No es extraño escuchar que los economistas son malos para predecir el futuro de la economía, aun cuando usan instrumentos matemáticos y modelos cada vez más complejos. Sin embargo, la tarea de pronosticar las grandes tendencias de las sociedades contemporáneas se ha vuelto un ejercicio verdaderamente complicado y más bien errático, incluso para los economistas. Por ejemplo, el mundialmente famoso libro de Lester Thurow (Head to Head, publicado en 1992) auguraba el ocaso de la economía estadunidense y el liderazgo de Japón y Europa.
Los acontecimientos recientes en Japón difícilmente podrían apuntar en esa dirección y los múltiples problemas de las economías de Europa occidental, aun bajo la égida de la integración monetaria, de ninguna manera permiten pensar en una mejoría notable de sus indicadores económicos y sociales. Ahora es común hablar de la euroesclerosis y de la imperiosa necesidad de modificar (norteamericanizar) sustancialmente el modelo económico japonés.
Nadie sabe a ciencia cierta qué está pasando en la economía japonesa, y tampoco nadie pronosticó su deprimente desempeño. Las raíces estructurales de su éxito económico de la posguerra permanecen intactas, aunque los problemas financieros la asfixian.
Europa, por su parte, también ha tenido una actuación económica decepcionante y pone en tela de juicio las excesivas expectativas que muchos economistas le atribuyen a los procesos de integración económica. De hecho, habría muy pocas razones para pensar que la integración monetaria cambiará en alguna forma importante esa difícil situación.
Por otra parte, la ex Unión Soviética --otrora oponente de la economía más poderosa del mundo-- padece por lo menos desde hace una década una situación francamente difícil y los rescates financieros que el FMI recientemente ha anunciado parecen ser totalmente insuficientes y, más aún, ineficientes para modificar su actual estado y su futuro preocupante.
Por si las anteriores ironías no fueran suficientes, ahora resulta que el principal interlocutor de Estados Unidos --y seguramente lo será en las próximas décadas-- es China, y lo es no sólo en materia comercial, sino de equilibrio mundial de fuerzas. Quizás es la primera ocasión desde la posguerra que un país calificado por todos los libros de texto como en vías de desarrollo y con niveles de ingreso por habitante sorprendentemente bajos (alrededor de 500 dólares) y con cerca de 20 por ciento de la generación del ingreso proveniente de la agricultura, tiene una importancia crucial en la definición no sólo de la política en toda Asia, sino incluso en la preservación de equilibrios básicos (de sobrevivencia) para toda la humanidad.

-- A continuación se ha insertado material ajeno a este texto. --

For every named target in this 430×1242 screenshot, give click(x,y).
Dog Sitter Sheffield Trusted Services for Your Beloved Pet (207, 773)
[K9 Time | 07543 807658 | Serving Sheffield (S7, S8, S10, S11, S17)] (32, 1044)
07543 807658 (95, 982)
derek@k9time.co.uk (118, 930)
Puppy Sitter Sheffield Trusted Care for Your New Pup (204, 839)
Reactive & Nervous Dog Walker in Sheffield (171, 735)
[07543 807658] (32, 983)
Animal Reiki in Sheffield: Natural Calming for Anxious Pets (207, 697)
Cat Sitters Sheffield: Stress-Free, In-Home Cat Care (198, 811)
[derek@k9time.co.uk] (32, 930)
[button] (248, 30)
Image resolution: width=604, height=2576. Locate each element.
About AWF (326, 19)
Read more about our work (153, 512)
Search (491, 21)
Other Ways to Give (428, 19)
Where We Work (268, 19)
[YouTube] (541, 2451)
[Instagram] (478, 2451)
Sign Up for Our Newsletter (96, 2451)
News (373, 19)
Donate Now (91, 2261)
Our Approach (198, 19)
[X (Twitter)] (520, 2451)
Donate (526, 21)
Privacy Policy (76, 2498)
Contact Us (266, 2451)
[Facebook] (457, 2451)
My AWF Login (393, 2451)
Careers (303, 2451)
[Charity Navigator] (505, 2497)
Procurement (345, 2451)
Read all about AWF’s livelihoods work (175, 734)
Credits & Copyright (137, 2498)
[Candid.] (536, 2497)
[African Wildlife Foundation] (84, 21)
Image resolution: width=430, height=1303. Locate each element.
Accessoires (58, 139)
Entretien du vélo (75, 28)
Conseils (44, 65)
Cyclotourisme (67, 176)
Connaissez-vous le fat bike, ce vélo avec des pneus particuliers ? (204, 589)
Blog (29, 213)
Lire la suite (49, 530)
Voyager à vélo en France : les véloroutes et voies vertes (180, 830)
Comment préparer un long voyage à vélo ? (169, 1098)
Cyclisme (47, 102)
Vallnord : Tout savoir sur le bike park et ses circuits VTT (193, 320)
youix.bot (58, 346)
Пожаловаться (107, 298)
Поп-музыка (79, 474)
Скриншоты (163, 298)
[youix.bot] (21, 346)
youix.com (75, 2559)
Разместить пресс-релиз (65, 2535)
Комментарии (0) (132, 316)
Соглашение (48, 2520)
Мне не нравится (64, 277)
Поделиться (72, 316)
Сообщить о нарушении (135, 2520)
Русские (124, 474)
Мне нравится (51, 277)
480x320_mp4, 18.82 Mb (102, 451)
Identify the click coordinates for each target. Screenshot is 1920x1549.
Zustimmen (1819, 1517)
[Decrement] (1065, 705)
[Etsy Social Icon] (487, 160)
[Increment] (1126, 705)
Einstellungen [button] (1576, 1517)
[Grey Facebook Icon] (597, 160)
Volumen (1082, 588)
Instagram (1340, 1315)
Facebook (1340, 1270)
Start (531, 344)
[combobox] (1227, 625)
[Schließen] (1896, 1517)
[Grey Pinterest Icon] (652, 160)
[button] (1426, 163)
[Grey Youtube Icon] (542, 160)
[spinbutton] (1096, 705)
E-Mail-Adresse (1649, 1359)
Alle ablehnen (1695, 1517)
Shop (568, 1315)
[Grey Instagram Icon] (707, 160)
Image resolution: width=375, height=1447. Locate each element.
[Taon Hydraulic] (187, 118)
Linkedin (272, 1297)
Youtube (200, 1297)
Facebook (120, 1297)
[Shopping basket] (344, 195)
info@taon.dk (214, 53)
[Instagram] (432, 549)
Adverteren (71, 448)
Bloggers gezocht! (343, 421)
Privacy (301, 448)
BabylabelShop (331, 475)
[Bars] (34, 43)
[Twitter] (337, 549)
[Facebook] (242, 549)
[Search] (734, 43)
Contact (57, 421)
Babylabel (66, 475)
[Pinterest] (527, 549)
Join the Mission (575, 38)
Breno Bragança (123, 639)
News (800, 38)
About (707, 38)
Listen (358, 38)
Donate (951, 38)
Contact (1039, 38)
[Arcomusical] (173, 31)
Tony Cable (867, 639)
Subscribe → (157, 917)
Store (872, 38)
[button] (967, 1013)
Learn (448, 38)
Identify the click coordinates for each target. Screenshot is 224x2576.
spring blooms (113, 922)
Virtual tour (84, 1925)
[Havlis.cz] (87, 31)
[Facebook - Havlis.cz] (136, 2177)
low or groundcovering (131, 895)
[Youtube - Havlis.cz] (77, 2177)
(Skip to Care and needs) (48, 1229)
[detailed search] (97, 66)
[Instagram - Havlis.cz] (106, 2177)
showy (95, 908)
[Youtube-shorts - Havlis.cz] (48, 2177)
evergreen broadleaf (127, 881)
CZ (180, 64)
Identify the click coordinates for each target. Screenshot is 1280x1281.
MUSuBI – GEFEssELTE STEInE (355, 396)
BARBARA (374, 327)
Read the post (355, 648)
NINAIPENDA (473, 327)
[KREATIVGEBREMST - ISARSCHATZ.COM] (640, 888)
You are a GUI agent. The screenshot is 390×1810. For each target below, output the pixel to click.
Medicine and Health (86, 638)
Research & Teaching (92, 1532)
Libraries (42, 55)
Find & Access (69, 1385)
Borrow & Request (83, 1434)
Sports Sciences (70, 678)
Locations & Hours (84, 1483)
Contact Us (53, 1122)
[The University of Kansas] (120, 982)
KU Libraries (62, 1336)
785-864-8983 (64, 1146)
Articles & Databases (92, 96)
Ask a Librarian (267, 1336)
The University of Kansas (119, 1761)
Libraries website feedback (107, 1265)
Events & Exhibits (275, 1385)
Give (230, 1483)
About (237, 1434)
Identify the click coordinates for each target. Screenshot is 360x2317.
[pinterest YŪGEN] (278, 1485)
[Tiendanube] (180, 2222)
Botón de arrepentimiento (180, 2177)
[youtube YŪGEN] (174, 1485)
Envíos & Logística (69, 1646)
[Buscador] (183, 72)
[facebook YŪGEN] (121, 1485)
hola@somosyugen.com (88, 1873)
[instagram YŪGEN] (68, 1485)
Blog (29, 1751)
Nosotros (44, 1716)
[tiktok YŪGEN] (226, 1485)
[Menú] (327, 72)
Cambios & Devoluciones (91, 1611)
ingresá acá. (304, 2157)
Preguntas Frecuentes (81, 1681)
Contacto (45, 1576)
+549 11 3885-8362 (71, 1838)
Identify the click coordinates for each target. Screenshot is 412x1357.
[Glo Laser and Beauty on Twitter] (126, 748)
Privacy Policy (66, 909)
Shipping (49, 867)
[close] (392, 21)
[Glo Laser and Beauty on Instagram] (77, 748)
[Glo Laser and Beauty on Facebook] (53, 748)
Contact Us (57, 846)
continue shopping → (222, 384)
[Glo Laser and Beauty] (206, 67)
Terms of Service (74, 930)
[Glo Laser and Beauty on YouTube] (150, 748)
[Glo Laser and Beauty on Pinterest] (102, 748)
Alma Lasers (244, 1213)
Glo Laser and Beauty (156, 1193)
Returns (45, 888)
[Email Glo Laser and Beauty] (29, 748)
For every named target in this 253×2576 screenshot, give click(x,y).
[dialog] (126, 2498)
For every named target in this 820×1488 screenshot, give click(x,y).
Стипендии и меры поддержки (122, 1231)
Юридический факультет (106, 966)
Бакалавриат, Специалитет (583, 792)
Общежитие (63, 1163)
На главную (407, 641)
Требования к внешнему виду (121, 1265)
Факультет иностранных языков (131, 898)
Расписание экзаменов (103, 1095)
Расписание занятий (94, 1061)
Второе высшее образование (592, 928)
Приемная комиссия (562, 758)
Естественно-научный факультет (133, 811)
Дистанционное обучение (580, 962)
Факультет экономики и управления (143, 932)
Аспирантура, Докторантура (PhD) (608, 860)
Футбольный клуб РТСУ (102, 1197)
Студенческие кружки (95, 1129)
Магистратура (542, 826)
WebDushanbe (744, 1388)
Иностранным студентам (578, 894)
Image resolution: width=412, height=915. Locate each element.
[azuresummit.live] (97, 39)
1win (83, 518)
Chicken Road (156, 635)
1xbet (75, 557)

Para la prensa estadunidense --casi sin excepción-- la reciente visita del presidente Clinton se veía como una muestra de franca debilidad y aun de sumisión a ese país asiático. Tan fue así que el mismo Clinton publicó una carta abierta --en revistas financieras de circulación internacional-- en la que explicó al pueblo estadunidense las múltiples razones de esa visita de Estado.
Las expectativas de crecimiento de la economía mundial se han ensombrecido por los acontecimientos financieros generados en Asia hace exactamente un año y por las medidas defensivas que muchos países han tomado.
Estados Unidos, a pesar de que no ha hecho cambios impresionantes en su estructura económica, conserva el liderazgo mundial y tiene los mejores síntomas de salud no sólo en su historia reciente, sino en comparación con las economías más poderosas del mundo.
Aún así, no parecen ser fiables las expectativas que algunos cifraron en que podría crecer a tasas similares a las de años anteriores (alrededor de cuatro por ciento). Más bien parece que regresará a su tendencia de largo plazo, que se ubica en alrededor de 2.4-2.6 por ciento. ¿Es poco? No. Es una tasa que implica que el ingreso por persona crezca alrededor de 1.3-1.4 por ciento al año, lo que para la economía estadunidense es una muy buena noticia.